## integrated ODP metrology with floating n&k’s

06/01/2009 One of the major contributions to the optical critical dimensions metrology uncertainty is the variations in optical properties (*n&k*’s) of film stack materials. It is well-known that the optical properties of materials depend heavily on process conditions, such as operating conditions of deposition tools. However, in traditional approaches, *n&k* values have been used as fixed inputs in a scatterometry model that might result in significant metrology error. We describe an integrated scatterometry system used in a real production environment.

**Patrick Kearney**,** Junichi Uchida**, Tokyo Electron Europe Limited, Dresden, Germany; **Dmitriy Likhachev**, Timbre Technologies, Santa Clara, CA USA; **Göran Fleischer**, Qimonda, Dresden Germany

Advanced DRAM manufacturing demands rigorous, tight process control using high measurement precision and accurate, traceable, high-throughput metrology solutions. Scatterometry is one of the advanced metrology techniques that satisfies these requirements, and has been implemented in semiconductor manufacturing for some time for monitoring and controlling critical dimensions and other important structural parameters.

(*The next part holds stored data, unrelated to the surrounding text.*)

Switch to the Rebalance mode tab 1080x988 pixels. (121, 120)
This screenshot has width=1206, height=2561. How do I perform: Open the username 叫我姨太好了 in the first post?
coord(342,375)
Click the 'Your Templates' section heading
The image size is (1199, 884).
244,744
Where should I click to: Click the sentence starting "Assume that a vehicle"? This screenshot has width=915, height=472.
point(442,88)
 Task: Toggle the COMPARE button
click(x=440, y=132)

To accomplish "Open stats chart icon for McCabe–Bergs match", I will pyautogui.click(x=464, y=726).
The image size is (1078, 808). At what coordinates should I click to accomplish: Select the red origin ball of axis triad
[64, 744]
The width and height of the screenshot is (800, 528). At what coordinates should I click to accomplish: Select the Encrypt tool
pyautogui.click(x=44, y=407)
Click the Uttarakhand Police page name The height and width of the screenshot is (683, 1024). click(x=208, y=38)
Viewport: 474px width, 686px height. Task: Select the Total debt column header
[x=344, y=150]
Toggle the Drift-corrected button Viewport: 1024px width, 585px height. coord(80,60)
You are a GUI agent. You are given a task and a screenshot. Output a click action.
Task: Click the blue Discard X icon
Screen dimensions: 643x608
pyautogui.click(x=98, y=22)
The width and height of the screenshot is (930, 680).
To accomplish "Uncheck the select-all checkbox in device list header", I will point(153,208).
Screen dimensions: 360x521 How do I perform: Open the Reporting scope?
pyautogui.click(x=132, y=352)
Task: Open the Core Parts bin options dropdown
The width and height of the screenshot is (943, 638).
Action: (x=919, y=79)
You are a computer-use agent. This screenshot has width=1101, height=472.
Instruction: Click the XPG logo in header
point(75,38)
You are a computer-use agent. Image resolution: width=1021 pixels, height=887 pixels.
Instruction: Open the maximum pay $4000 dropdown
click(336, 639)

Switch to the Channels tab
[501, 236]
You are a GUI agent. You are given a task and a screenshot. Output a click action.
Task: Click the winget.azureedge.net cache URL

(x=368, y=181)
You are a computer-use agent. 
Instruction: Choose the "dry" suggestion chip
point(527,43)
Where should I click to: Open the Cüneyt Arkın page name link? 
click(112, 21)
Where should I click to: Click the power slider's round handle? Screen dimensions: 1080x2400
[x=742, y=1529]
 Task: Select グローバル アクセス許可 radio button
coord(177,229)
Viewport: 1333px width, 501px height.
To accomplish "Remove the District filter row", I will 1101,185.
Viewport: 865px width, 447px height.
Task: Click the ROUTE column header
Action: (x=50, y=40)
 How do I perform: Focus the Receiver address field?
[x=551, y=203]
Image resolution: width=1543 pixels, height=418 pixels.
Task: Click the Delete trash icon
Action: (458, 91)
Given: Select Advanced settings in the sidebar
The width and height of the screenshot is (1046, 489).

A significant improvement in CD data accuracy was achieved following implementation of a new floating *n&k*’s option for the optical digital profilometry (ODP) system. To achieve desired sub-nm accuracy in scatterometry measurements for advanced processes, we must pay scrupulous attention to every detail of the scatterometry modeling and measurement. Further work is needed to better understand the impact of *n&k*’s variations on tool-to-tool matching.

## Methodology

Data was collected using a TEL Compact Critical Dimension integrated Reflectometer (CCDi) at the Qimonda 300mm fab in Dresden. The CCDi with the integrated Profiler Application Server (PAS) is called iODP. TEL ODP 2006EP Timbre software was used to model the structures and to float the *n&k*’s of several materials in the stack.

The CD-SEM data will be used as reference metrology. This brought the challenge of matching two different measurement tools and matching data from different sampling plans and different measurement points, both on the structure and on the wafer. To this end, we derived an ODP function that finds the best height on the structure and adds the corresponding slope and offset to match with the CD-SEM.

Scatterometry has been an industry standard for years While there have been many applications where fixed *n&k*s were used, scatterometry is still sensitive to changes in the underlying layers. This often leads to problems when correlating data to reference metrology, as image-based metrology is independent to these changes. Increasingly, studies have shown the influence of *n&k* variation in higher technology nodes [1-3]. By using the floating *n&k* feature in ODP 2006EP to better characterize the changes in the underlying layers, we produced more accurate CD outputs that correlate better with reference metrology.

In this advanced litho DRAM application, implementation of floating *n&k*’s for the Material 3 layer was absolutely necessary. A pragmatic approach for matching to CD-SEM and thereby bringing about the timely implementation of ODP data into production is also shown.

## Floating n&k feature

Structures on a semiconductor wafer can be measured using scatterometry tools such as reflectometers and ellipsometers. The measured diffraction signal is used to determine the properties and profile of the structure. In scatterometry, the accuracy of a model (with regard to the data it generates) is a very important consideration [4].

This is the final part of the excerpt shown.